Isolation of RNA

The methods used for RNA isolation are very similar to those described for DNA; however, RNA molecules are relatively short and therefore less easily damaged by shearing, so cell disruption can be more vigorous. RNA is, however, very vulnerable to digestion by RNases.
which are present endogenously in various concentrations in certain cell types and exogenously on fingers. Gloves should therefore be worn and a strong detergent should be included in the isolation medium to denature immediately any RNases. Subsequent deproteinisation should be particularly rigorous, since RNA is often tightly associated with proteins.

DNase treatment can be used to remove DNA and RNA can be precipitated by ethanol. One reagent in which is commonly used in RNA extraction is guanadinium thiocyanate, which is both a strong inhibitor of RNase and a protein denaturant. It is possible to check the integrity of an RNA extract by analysing it by agarose gel electrophoresis.

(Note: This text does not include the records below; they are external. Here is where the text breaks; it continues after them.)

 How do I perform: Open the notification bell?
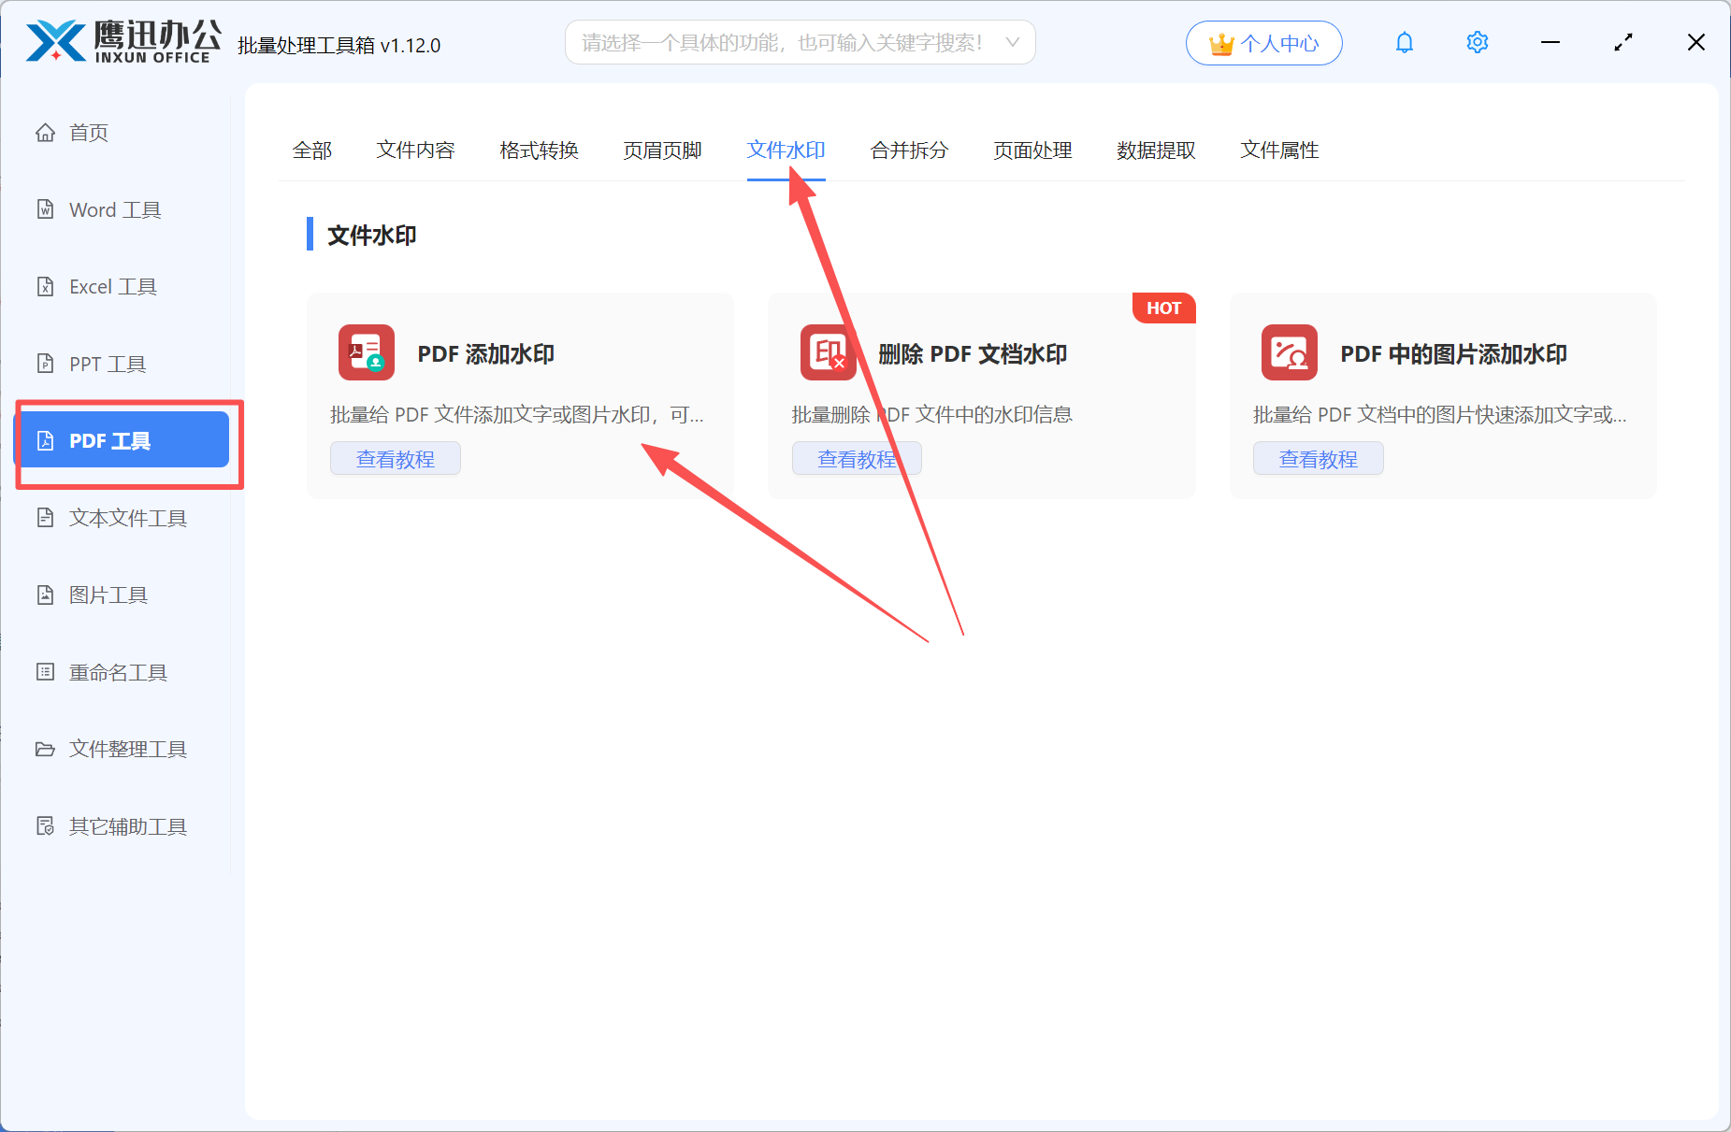(1405, 42)
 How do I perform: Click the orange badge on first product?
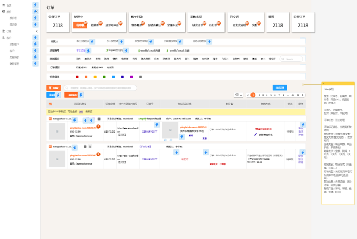98,126
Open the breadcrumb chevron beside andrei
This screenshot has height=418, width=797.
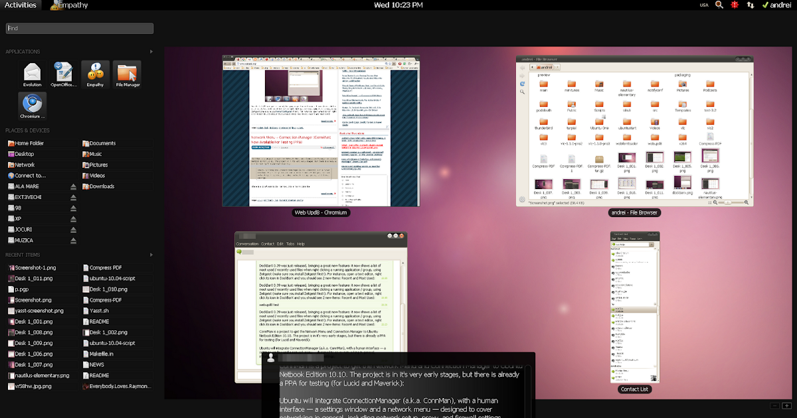pos(554,67)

The most abundant RNA species are rRNA molecules, 23S and 16S for prokaryotes and 18S and 28S for eukaryotes. These appear as discrete bands on the agarose gel and indicate that the other RNA components are likely to be intact. This is usually carried out under denaturing conditions to prevent secondary structure formation in the
RNA. The concentration of the RNA may be estimated by using UV spectrophotometry. At 260 nm, 1 absorbance unit equates to 40 μgml^-1 of RNA and therefore :
40 *  A₂₆₀ = concentration of RNA sample (μgml^-1)
Contaminants may also be identified in the same way as for DNA by scanning UV spectrophotometry; however, in the case of RNA a 260 nm:280nm ratio of approximately 2 would be expected for a sample containing no contamination.
In many cases, it is desirable to isolate eukaryotic mRNA, which constitutes only 2–5% of cellular RNA, from a mixture of total RNA molecules. This may be carried out by affinity chromatography on oligo (dT)-cellulose columns. At high salt concentrations, the mRNA containing poly(A) tails binds to the complementary oligo(dT) molecules of
the affinity column and so mRNA will be retained; all other RNA molecules can be washed through the column with further high-salt solution. Finally, the bound mRNA can be eluted using a low concentration of salt. Nucleic acid species may also be subfractionated by more physical means such as electrophoretic or chromatographic separations based on differences in nucleic acid fragment sizes or physicochemical characteristics.